### Enregistrements contenus dans un jeu de données:
○ ○ ○ ○ ○

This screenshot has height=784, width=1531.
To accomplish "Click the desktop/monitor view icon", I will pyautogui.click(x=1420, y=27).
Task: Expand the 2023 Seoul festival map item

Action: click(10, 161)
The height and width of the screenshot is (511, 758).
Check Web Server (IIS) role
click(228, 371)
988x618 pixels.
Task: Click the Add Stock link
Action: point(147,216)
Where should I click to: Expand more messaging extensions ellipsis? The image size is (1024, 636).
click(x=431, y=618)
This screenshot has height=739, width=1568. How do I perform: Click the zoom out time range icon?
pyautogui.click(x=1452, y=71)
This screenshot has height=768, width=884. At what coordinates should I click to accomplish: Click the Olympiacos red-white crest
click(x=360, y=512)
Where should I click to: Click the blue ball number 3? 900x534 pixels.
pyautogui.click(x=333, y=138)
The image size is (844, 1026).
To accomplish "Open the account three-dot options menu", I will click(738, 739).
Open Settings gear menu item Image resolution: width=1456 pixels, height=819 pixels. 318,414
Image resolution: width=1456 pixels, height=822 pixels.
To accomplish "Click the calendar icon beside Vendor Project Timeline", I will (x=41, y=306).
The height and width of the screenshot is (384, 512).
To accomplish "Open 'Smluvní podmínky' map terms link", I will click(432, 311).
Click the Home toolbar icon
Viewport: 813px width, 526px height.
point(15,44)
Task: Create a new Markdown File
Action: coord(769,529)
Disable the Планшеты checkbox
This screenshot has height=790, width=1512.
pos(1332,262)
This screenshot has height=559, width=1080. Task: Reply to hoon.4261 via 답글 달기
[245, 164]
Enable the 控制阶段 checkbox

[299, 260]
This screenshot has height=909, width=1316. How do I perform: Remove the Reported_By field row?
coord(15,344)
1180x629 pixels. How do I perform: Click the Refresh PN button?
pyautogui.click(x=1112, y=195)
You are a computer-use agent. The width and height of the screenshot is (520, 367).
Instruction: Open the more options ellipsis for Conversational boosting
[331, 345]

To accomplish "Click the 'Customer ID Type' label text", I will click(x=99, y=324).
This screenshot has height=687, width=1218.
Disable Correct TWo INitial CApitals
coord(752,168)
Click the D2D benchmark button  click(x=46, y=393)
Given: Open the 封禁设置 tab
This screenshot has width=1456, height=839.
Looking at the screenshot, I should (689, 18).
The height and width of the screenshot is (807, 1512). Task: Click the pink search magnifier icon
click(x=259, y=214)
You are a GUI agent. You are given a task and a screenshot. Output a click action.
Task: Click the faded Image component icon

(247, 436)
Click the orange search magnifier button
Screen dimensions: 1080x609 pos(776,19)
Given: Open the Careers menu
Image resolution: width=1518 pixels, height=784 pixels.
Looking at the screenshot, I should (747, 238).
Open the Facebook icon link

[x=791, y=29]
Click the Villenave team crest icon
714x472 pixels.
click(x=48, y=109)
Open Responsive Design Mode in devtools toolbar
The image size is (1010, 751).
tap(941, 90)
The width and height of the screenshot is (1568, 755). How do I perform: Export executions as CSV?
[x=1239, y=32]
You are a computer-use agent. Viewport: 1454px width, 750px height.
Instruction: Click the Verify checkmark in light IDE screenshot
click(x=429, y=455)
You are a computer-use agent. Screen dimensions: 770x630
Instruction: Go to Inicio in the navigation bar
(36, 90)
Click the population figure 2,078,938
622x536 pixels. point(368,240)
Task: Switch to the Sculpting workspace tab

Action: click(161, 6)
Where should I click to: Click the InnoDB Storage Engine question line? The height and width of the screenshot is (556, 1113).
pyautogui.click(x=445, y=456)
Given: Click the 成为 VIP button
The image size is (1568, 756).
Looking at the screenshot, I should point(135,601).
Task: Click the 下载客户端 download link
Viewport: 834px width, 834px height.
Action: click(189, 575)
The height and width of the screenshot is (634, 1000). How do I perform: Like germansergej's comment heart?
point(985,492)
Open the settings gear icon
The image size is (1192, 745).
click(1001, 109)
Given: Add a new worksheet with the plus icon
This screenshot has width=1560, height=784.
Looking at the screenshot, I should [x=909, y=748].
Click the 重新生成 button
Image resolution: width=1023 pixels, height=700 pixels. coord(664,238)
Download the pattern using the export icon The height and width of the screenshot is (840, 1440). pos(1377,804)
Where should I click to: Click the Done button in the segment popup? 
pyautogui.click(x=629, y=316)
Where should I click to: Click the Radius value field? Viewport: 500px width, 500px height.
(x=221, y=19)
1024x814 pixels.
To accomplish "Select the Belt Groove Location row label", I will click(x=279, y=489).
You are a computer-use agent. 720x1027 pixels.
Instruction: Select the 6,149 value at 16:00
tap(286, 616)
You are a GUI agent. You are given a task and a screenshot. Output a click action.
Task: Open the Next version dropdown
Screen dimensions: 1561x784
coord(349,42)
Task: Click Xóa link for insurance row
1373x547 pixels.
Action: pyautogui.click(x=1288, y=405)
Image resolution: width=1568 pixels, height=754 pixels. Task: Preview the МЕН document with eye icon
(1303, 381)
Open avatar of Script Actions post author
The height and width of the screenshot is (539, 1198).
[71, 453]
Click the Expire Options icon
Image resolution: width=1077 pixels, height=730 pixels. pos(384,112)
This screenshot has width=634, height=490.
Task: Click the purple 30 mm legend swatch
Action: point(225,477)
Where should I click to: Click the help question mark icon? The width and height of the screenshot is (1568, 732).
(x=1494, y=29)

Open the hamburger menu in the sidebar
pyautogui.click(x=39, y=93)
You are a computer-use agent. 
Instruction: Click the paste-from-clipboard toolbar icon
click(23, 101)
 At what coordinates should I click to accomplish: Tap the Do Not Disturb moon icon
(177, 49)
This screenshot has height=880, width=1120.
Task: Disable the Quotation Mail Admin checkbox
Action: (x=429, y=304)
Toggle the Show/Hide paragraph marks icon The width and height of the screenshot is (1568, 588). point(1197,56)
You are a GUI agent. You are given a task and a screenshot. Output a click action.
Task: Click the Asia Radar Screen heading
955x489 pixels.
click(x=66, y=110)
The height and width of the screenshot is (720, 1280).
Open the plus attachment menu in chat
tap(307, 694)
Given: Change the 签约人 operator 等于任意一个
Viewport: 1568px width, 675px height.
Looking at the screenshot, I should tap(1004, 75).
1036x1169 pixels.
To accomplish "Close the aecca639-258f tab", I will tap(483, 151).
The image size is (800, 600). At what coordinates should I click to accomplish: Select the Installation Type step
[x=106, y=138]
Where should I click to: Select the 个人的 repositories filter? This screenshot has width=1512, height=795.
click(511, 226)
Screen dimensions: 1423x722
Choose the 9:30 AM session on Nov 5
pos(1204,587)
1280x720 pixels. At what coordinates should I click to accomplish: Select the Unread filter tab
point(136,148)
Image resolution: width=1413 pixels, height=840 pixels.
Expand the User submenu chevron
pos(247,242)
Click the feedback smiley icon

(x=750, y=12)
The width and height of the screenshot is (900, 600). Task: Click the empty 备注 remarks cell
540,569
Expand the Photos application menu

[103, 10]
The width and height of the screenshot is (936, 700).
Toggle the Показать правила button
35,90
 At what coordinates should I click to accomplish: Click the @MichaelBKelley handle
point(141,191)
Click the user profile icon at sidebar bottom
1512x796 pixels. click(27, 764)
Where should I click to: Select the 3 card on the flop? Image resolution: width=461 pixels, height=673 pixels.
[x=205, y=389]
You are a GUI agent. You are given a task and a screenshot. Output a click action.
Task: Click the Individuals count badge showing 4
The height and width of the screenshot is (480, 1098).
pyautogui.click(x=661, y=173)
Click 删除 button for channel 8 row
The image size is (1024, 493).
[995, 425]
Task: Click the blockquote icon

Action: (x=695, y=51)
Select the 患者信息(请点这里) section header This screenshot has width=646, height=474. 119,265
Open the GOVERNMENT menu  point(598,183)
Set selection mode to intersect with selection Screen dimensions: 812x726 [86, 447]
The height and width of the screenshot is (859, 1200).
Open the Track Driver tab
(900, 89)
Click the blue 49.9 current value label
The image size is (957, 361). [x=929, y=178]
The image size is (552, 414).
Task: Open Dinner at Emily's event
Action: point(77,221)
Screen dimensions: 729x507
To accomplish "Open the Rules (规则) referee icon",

○ ○ ○ ○ ○

### Travail à réaliser:
Veuillez mettre à jour le passage qui s'ouvre sur la ligne contenant "Disable the Планшеты checkbox" et se ferme sur la ligne contenant "pyautogui.click(x=1112, y=195)", ces deux lignes comprises, en remplaçant "checkbox" par "toggle" sans rien changer d'autre. Ne redonnez que ce passage.

### Solution complète:
Disable the Планшеты toggle
This screenshot has height=790, width=1512.
pos(1332,262)
This screenshot has height=559, width=1080. Task: Reply to hoon.4261 via 답글 달기
[245, 164]
Enable the 控制阶段 toggle

[299, 260]
This screenshot has height=909, width=1316. How do I perform: Remove the Reported_By field row?
coord(15,344)
1180x629 pixels. How do I perform: Click the Refresh PN button?
pyautogui.click(x=1112, y=195)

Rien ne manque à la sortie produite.